= Gabriella Morreale de Escobar =

Italian scientist and chemist

Gabriella Morreale de Escobar (7 April 1930 – 4 December 2017) was an Italian-born Spanish chemist who specialised in the thyroid. She and her husband Francisco Escobar del Rey showed that thyroid hormones cross the placenta during pregnancy and are essential for fetal brain development. She established a national newborn screening program for congenital hypothyroidism in Spain and helped to introduce iodised salt to prevent thyroid problems caused by iodine deficiency.

==Biography==
Morreale was born in 1930 in Milan, Italy. Her father, Eugenio Morreale, was a Sicilian biologist and diplomat, and her mother, Emilia de Castro, was a biologist and a curator for the Museo Civico di Storia Naturale di Milano (Milan Natural History Museum). She attended schools in Vienna, Austria and Baltimore, United States, before finishing the Baccalaureate in Málaga, Spain. She studied chemistry at the University of Granada, earning a doctoral degree. Her doctoral thesis showed that the incidence of endemic goitre in the Alpujarras region was closely linked to iodine deficiency. In 1953, she married Francisco Escobar del Rey, with whom she would collaborate for the rest of her scientific career.
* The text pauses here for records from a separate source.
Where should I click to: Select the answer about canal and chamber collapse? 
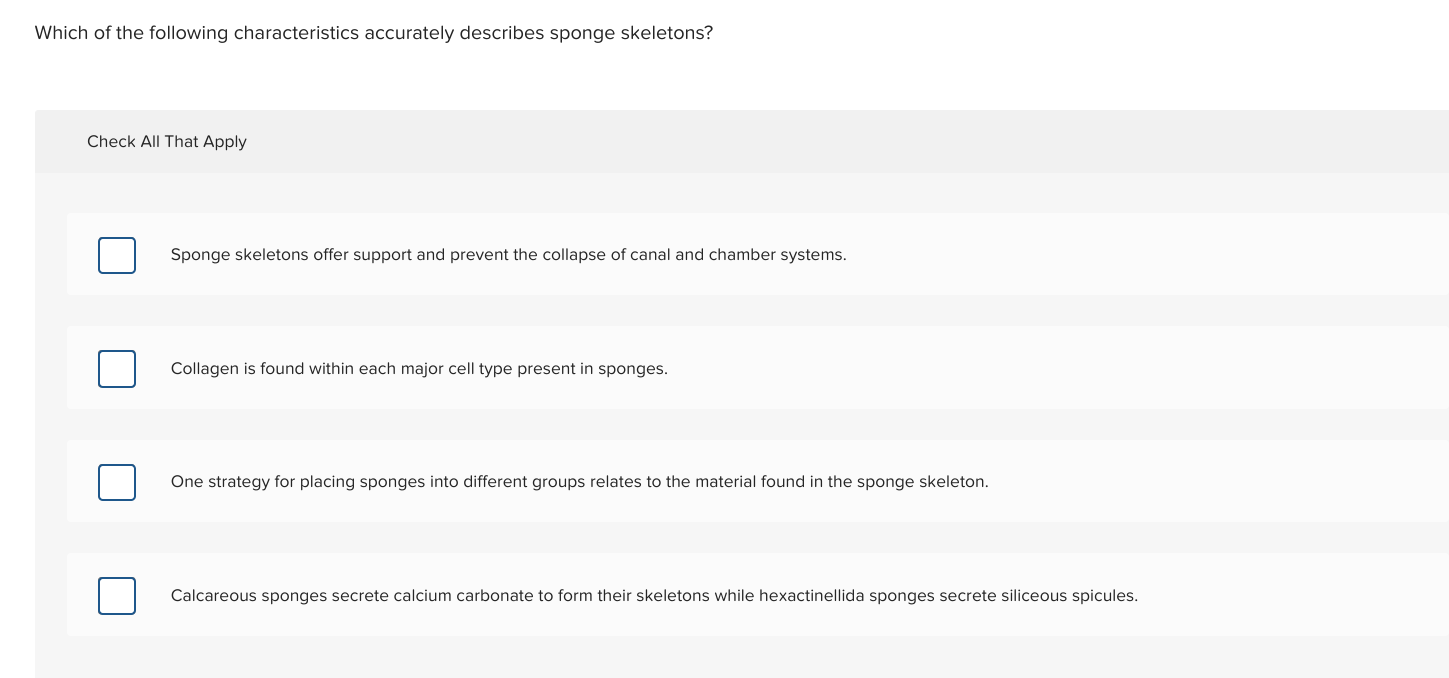coord(508,255)
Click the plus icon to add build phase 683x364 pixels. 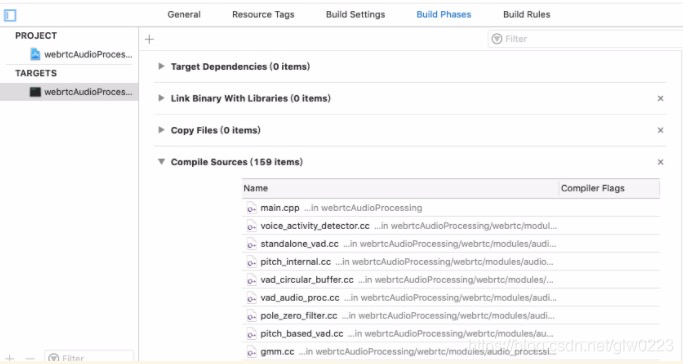pos(149,39)
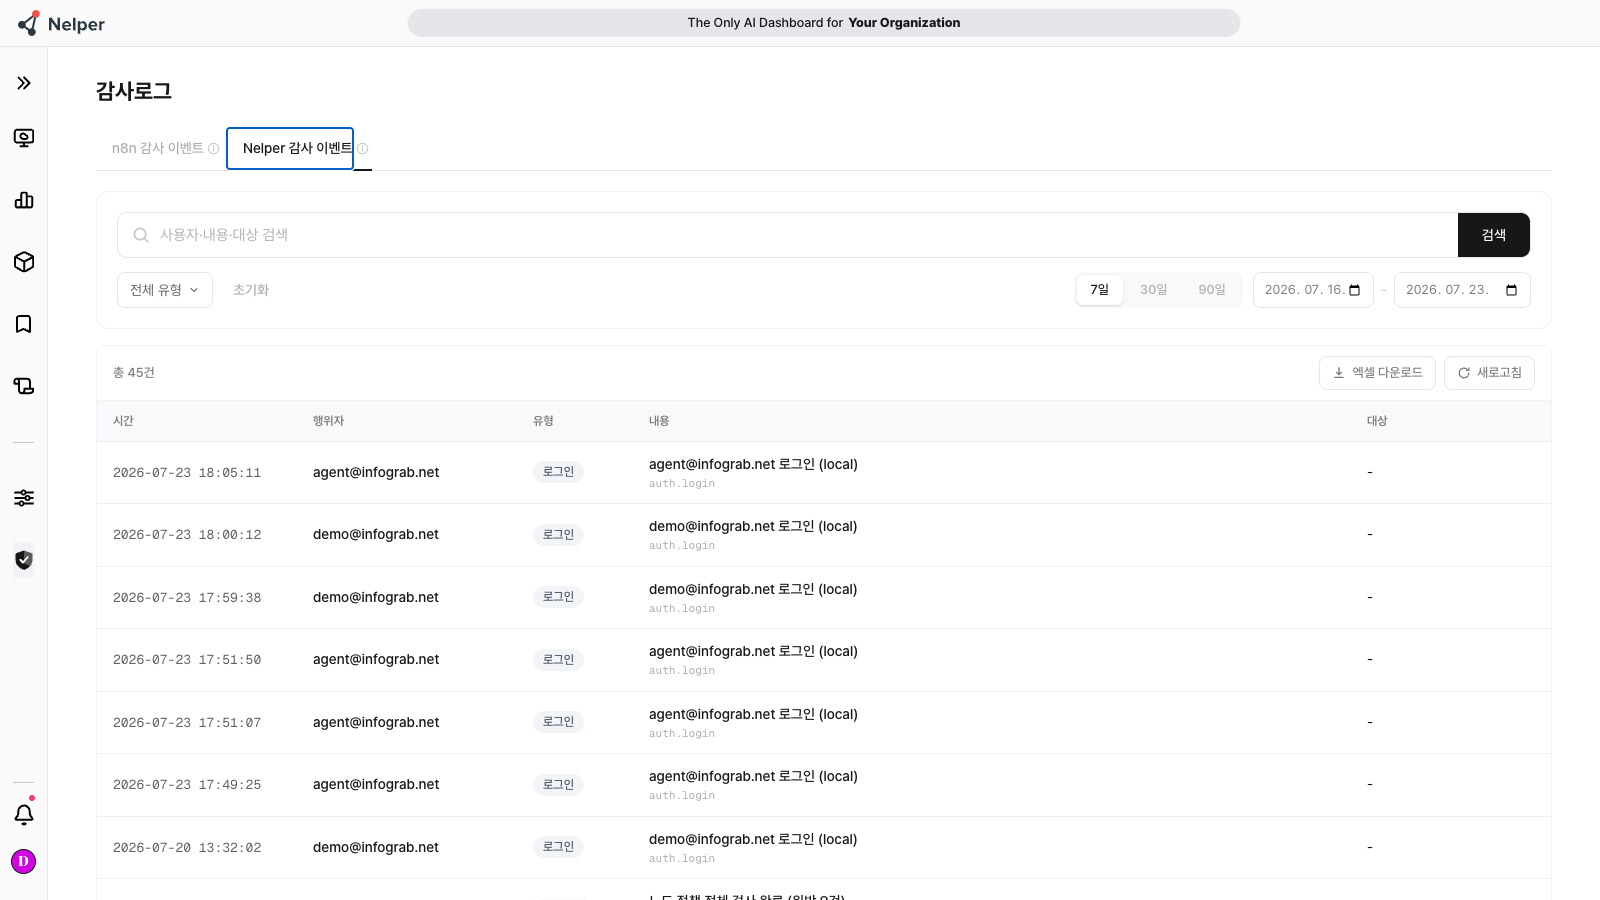The width and height of the screenshot is (1600, 900).
Task: Open the scroll document icon in sidebar
Action: click(x=24, y=386)
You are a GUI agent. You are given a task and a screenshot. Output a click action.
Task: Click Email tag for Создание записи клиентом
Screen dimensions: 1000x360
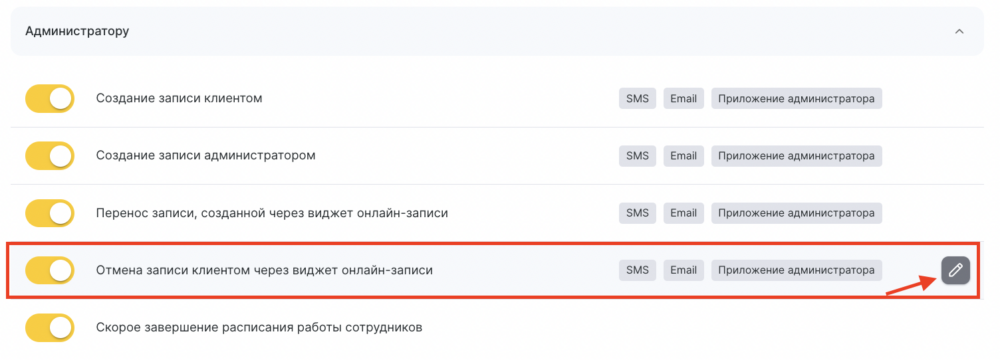(684, 99)
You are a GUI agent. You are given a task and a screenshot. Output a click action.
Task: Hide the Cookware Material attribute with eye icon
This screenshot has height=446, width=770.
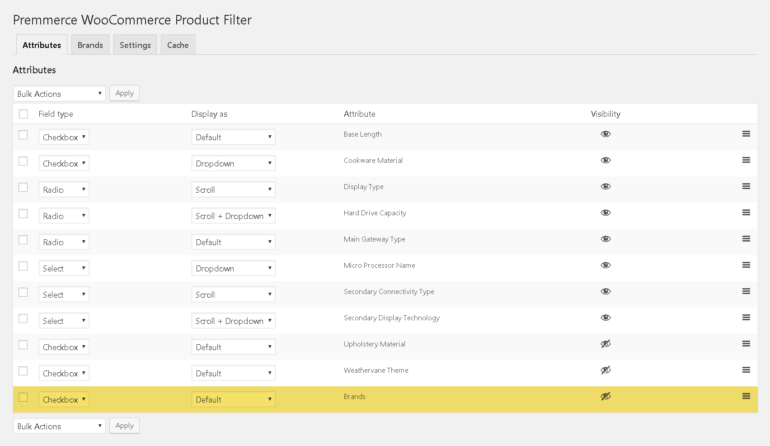click(x=605, y=160)
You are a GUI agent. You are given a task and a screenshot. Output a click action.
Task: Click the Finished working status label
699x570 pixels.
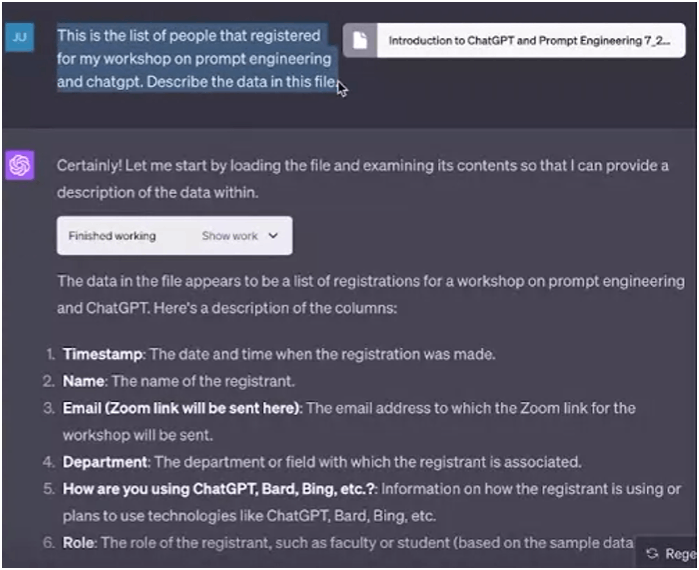click(112, 236)
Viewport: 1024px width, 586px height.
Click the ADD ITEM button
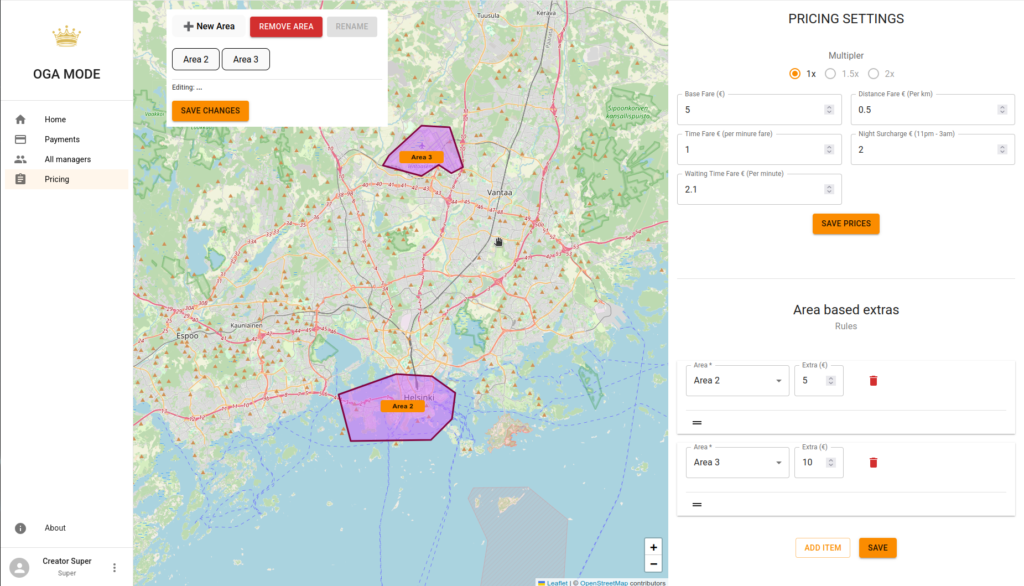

Morreale and Escobar travelled to Leiden, the Netherlands, to perform post-doctoral research on thyroid hormone metabolism using radioisotopes of iodine. They returned to Spain in 1958 and began working in the Spanish National Research Council. From 1963 to 1975, she led the thyroid studies division of the Gregorio Marañón Health Research Institute in Madrid. In 1974, Morreale and Escobar became employed by the Autonomous University of Madrid, where they co-founded the Instituto de Investigaciones Biomedicas. Morreale's early research demonstrated through animal studies that thyroxine (T4) is converted to triiodothyronine (T3), and she developed sensitive radioimmunoassays for the detection of T3 and T4. She showed that, in pregnant women, maternal thyroid hormones are transferred via the placenta to the fetus and maternal-fetal transfer of T4 is important for fetal brain development. She implemented a national newborn screening program for congenital hypothyroidism in Spain and her research led to the introduction of iodised salt in Spain to prevent endemic goitre caused by iodine deficiency.

Morreale was a co-founder of the European Thyroid Association and served as its president from 1978 to 1980. She was awarded an honorary doctorate in medicine from the University of Alcalá in 2001 and became an honorary member of the European Society of Endocrinology in 2008. She died on 4 December 2017 at 87 years old.